About a year ago, I happened upon this statement about the Monitor in the Harvard Business Review – under the charming heading of “do things that don’t interest you”:

“Many things that end up” being meaningful, writes social scientist Joseph Grenny, “have come from conference workshops, articles, or online videos that began as a chore and ended with an insight. My work in Kenya, for example, was heavily influenced by a Christian Science Monitor article I had forced myself to read 10 years earlier. Sometimes, we call things ‘boring’ simply because they lie outside the box we are currently in.”

If you were to come up with a punchline to a joke about the Monitor, that would probably be it. We’re seen as being global, fair, insightful, and perhaps a bit too earnest.

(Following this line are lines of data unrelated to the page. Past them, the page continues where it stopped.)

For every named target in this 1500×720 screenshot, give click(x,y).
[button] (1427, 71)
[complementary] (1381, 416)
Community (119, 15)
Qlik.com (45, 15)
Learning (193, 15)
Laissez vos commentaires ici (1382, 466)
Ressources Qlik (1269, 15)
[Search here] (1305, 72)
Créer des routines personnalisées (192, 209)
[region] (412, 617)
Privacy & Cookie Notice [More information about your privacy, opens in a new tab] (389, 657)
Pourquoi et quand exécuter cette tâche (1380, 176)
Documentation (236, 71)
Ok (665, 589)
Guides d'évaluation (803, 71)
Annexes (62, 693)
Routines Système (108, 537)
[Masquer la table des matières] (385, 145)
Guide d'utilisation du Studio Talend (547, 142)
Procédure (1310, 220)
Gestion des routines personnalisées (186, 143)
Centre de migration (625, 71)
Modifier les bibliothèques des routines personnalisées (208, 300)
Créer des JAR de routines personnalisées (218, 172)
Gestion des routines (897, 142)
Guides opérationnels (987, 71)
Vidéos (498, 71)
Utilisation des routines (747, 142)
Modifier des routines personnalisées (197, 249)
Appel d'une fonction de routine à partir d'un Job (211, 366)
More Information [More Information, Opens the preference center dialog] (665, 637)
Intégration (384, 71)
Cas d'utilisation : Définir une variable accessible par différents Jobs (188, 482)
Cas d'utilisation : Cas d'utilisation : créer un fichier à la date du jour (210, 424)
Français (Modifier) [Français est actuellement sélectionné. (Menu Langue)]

We’re the bran muffin of journalism.

But you know what? We change lives. And I’m going to argue that we change lives precisely because we force open that too-small box that most human beings think they live in.

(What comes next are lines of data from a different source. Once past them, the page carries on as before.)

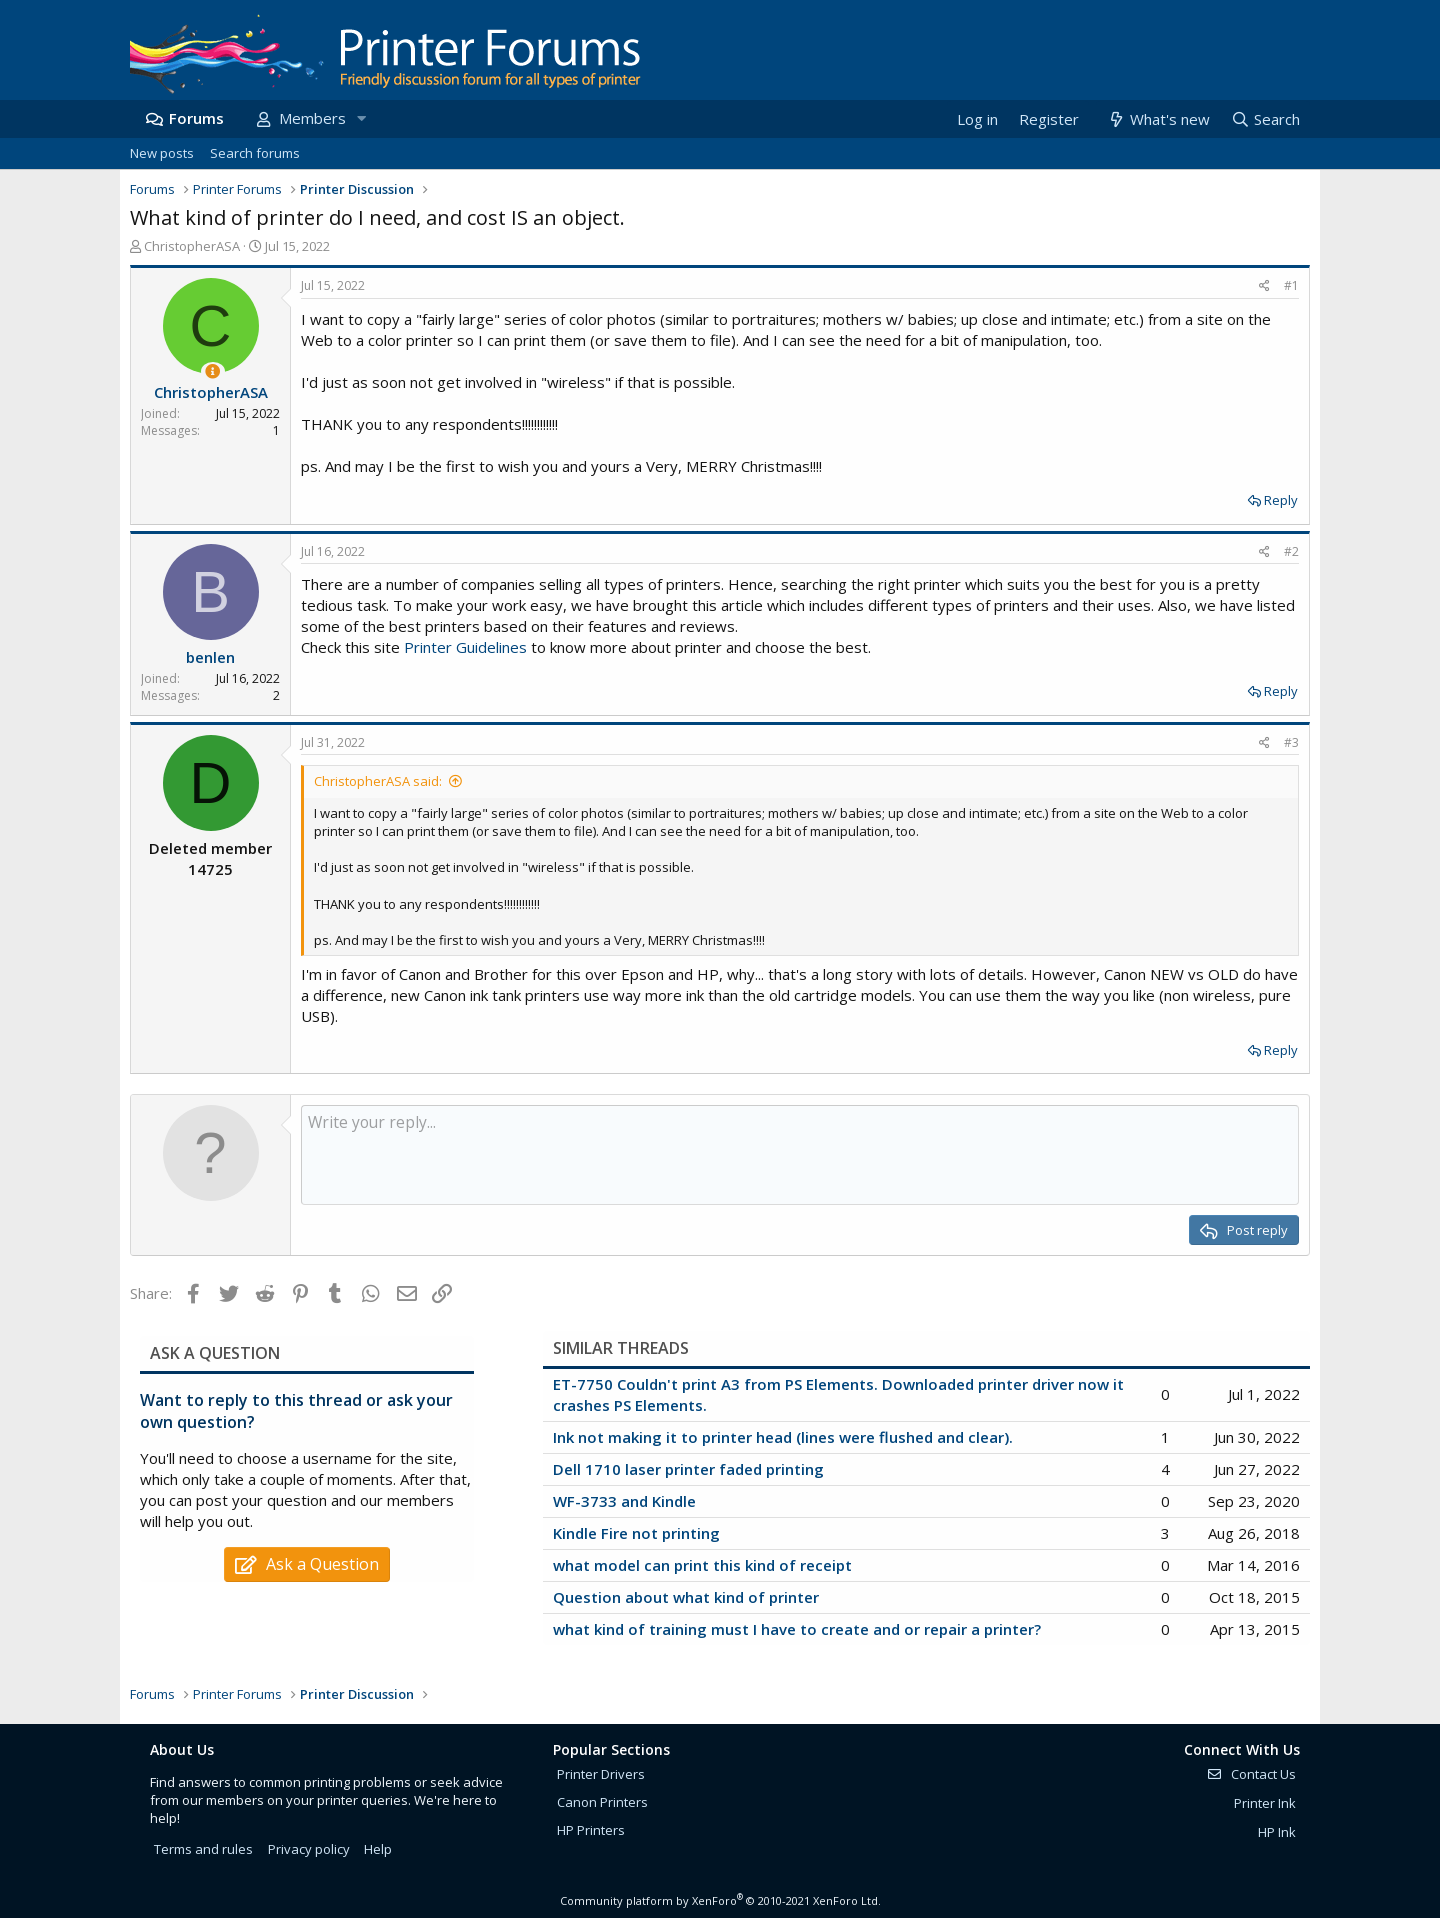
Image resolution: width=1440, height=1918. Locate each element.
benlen (210, 657)
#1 (1291, 285)
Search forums (255, 153)
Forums (196, 118)
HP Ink (1277, 1832)
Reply (1281, 500)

The Monitor is a peculiar little publication that’s hard for the world to figure out. We’re run by a church, but we’re not only for church members and we’re not about converting people. We’re known as being fair even as the world becomes as polarized as at any time since the newspaper’s founding in 1908.

We have a mission beyond circulation, we want to bridge divides. We’re about kicking down the door of thought everywhere and saying, “You are bigger and more capable than you realize. And we can prove it.”